Extrait du texte:
□ □ □ □ □

Refuser de voler à des êtres sensibles le seul bien qu'ils possèdent, leur propre chair, leur propre vie ; refuser de participer à un système concentrationnaire qui fait de cette vie tant qu'elle dure un enfer permanent ; refuser de faire ces choses pour le seul plaisir d'un goût, par habitude, par tradition : ce refus devrait être la moindre des choses.
L'histoire montre cependant à quel point, lorsque la barbarie est la norme sociale, il est difficile de dire non.
Nous voulons affirmer notre fierté à dire ce « non ».
Pourtant de cela on veut nous faire honte. Le végétarisme est nié, ignoré, raillé, marginalisé quand il n'est pas diffamé.
Le végétarisme met en cause la légitimité de la claustration et de la tuerie de milliards d'animaux. Par sa simple existence, il rompt l'omertà. Telle est la raison des rires et de la haine végéphobes.
Bien sûr on tolère le végétarisme inoffensif, celui qui prétend n'être qu'un choix personnel et invoque l'alibi d'une répugnance anodine, de la santé, de l'environnement ou d'un noble ascétisme. Mais malheur à nous si nous contestons ouvertement l'ordre barbare !

□ □ □ □ □

Extrait des données:
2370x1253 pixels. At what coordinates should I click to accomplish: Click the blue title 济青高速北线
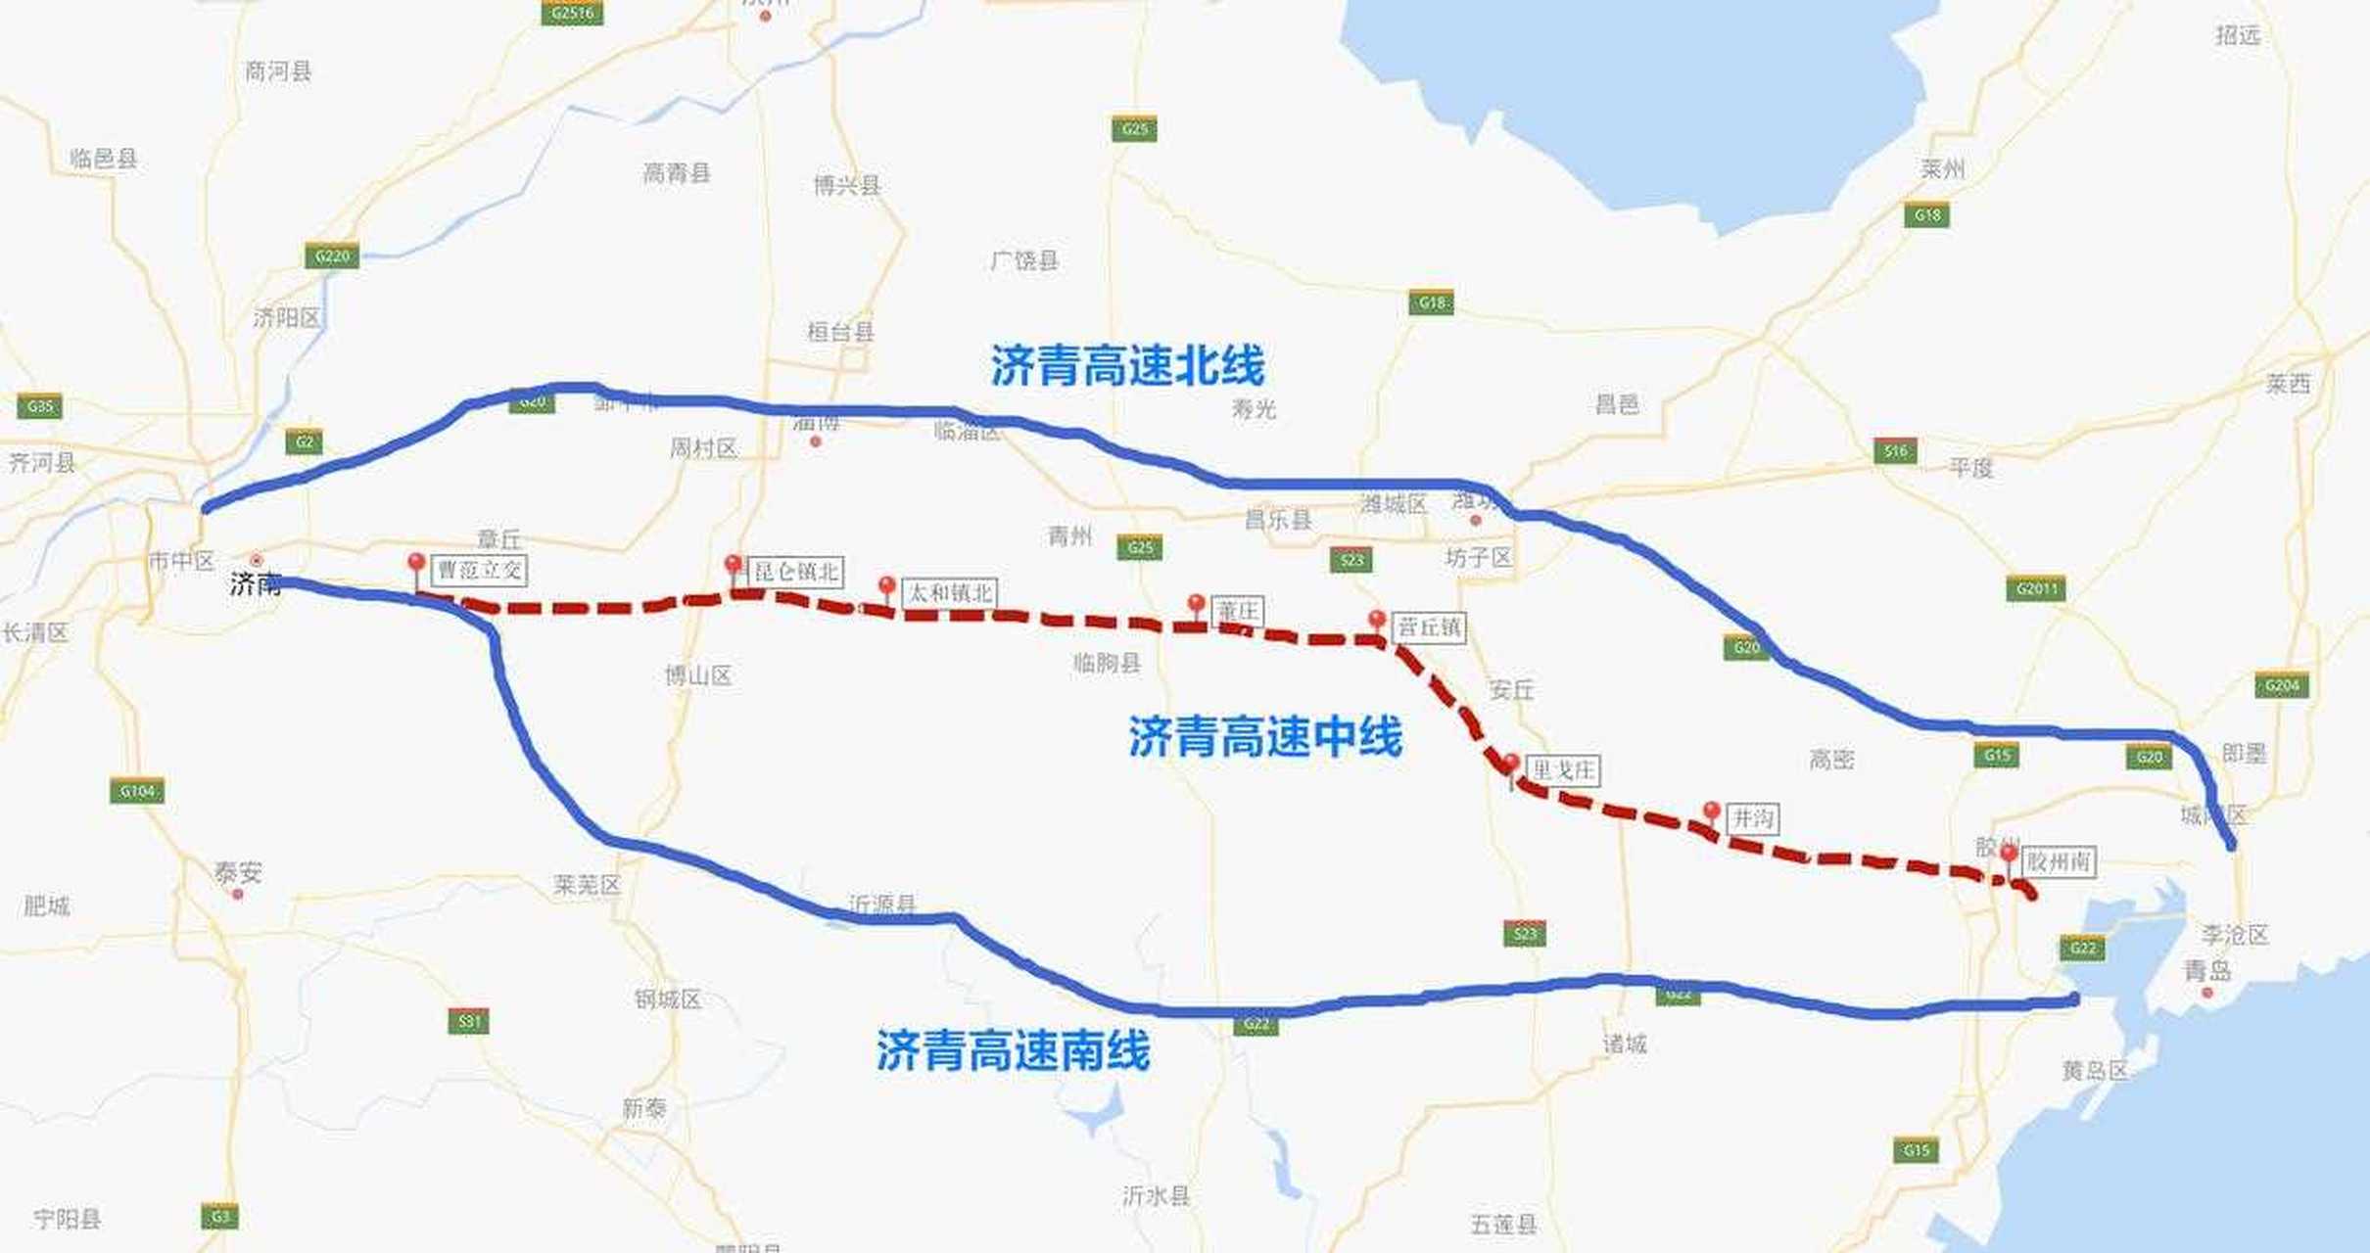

□ □ □ □ □

Objectifs:
(A) Relevez mot pour mot le passage du texte sur le végétarisme qui commence aux mots « Refuser de voler » et s'arrête après « moindre des choses. ».
(B) Pour chacune de ces affirmations, dites par oui ou par non si le texte sur le végétarisme la confirme, en citant les mots qui tranchent : (i) le végétarisme est parfois diffamé ; (ii) le végétarisme présenté comme un simple choix personnel n'est pas toléré ; (iii) il est facile de dire non quand la barbarie est la norme sociale.
(C) Reformulez sous forme de liste, en gardant l'essentiel, le paragraphe du texte sur le végétarisme qui commence par « Bien sûr on tolère ».

Corrigés:
(A)
Refuser de voler à des êtres sensibles le seul bien qu'ils possèdent, leur propre chair, leur propre vie ; refuser de participer à un système concentrationnaire qui fait de cette vie tant qu'elle dure un enfer permanent ; refuser de faire ces choses pour le seul plaisir d'un goût, par habitude, par tradition : ce refus devrait être la moindre des choses.

(B)
(i) Oui : « quand il n'est pas diffamé ».
(ii) Non : « Bien sûr on tolère le végétarisme inoffensif, celui qui prétend n'être qu'un choix personnel ».
(iii) Non : « il est difficile de dire non ».

(C)
- On tolère le végétarisme inoffensif, celui qui se présente comme un simple choix personnel.
- Ce végétarisme invoque comme alibi une répugnance anodine, la santé, l'environnement ou un noble ascétisme.
- Contester ouvertement l'ordre barbare attire le malheur.